If you are evacuated from your home during an emergency, here are tips that could put your mind at ease.

Before and During an Evacuation

  • Before a fire starts, make sure that anything of huge monetary value is properly insured. And make sure there's an escape plan for you and your family, and that every member of the family knows what the plan is.
  • Keep careful record of your expenses and keep all receipts. Out-of-pocket expenses during a mandatory evacuation are reimbursable under most standard homeowner policies.
  • Contact your insurance agent or company immediately and let them know where you can be reached. Contact your agent or company if you need additional living expenses while you are out of your home.
  • Take home inventories and financial documents with you when you are being evacuated. Always put safety first and leave your home immediately when asked by authorities. However, if there is sufficient time to gather items, the first thing you need to take is financial documents and your home inventory.
    • Financial and important documents that should be kept in a safe spot and grabbed during an evacuation include: banking information, insurance, stock certificates, bonds, recent tax returns, bills, checkbook, birth and marriage certificates and copies of everything in your wallet - current driver's license, insurance cards, credit and bank cards (both front and back), social security card and any other photo IDs.
  • Prepare a written or video home inventory in advance and it is kept off premises. You can also take pictures of every room in your house before you are evacuated.
  • Remember to pack up medications in their original containers, a change of clothing, and identification with your current address. Otherwise, without proper identification, you may not be allowed back into your neighborhood.
  • Think carefully about what items are easily replaceable by insurance and what items are not, like family heirlooms, keepsakes, and pictures.
  • Tell your neighbors where you will be going and exchange contact information.
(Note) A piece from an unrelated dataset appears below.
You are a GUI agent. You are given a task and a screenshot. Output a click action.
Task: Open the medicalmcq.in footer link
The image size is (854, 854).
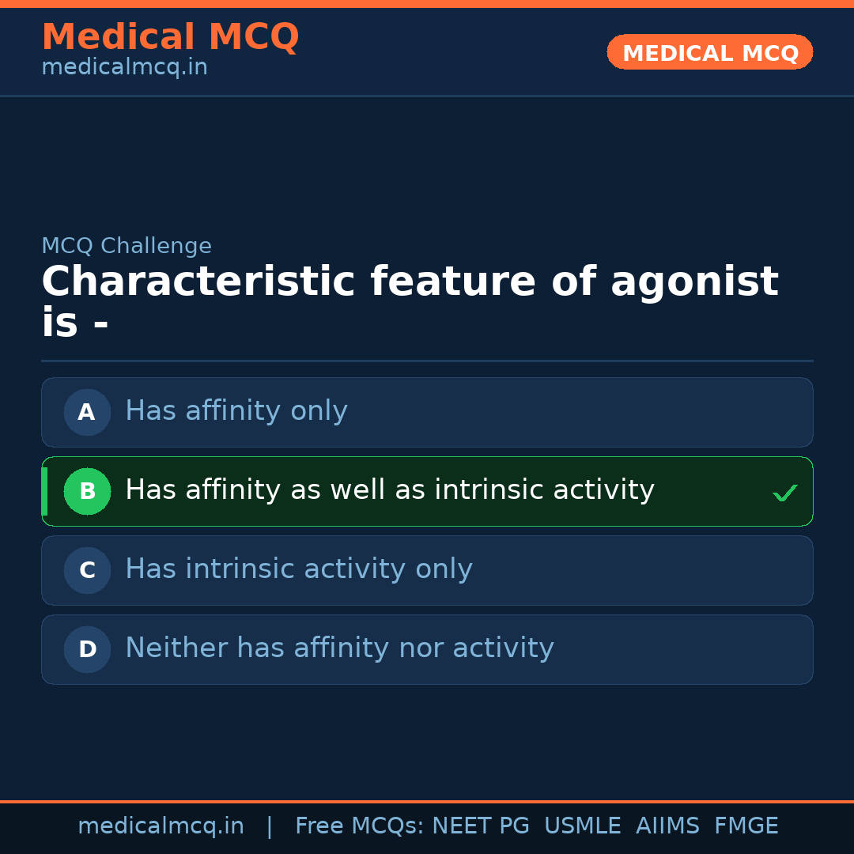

When Returning from an Evacuation

  • Be prepared to give your agent or insurance representative a description of any damage. Your agent will report the loss immediately to your insurance company or a qualified adjuster. Smoke and damage from firefighting efforts (i.e. slurry damage) is covered up to your policy limits.
  • Take photos of the damaged areas. These will help with your claims process and will assist the adjuster in the investigation.
  • Prepare a detailed inventory of all damaged or destroyed personal property. Be sure to make two copies - one for yourself and one for the adjuster. Your list should be as complete as possible, including a description of the items, dates of purchase or approximate age, cost at time of purchase and estimated replacement cost.
  • Make whatever temporary repairs you can. Cover broken windows, damaged roofs and walls to prevent further destruction. Save receipts for supplies and materials you purchase. Your company will reimburse you for reasonable expenses in making temporary repairs.
  • Secure a detailed estimate for permanent repairs to your home from a reliable contractor and give it to the adjuster. The estimate should contain the proposed repairs, repair costs and replacement prices.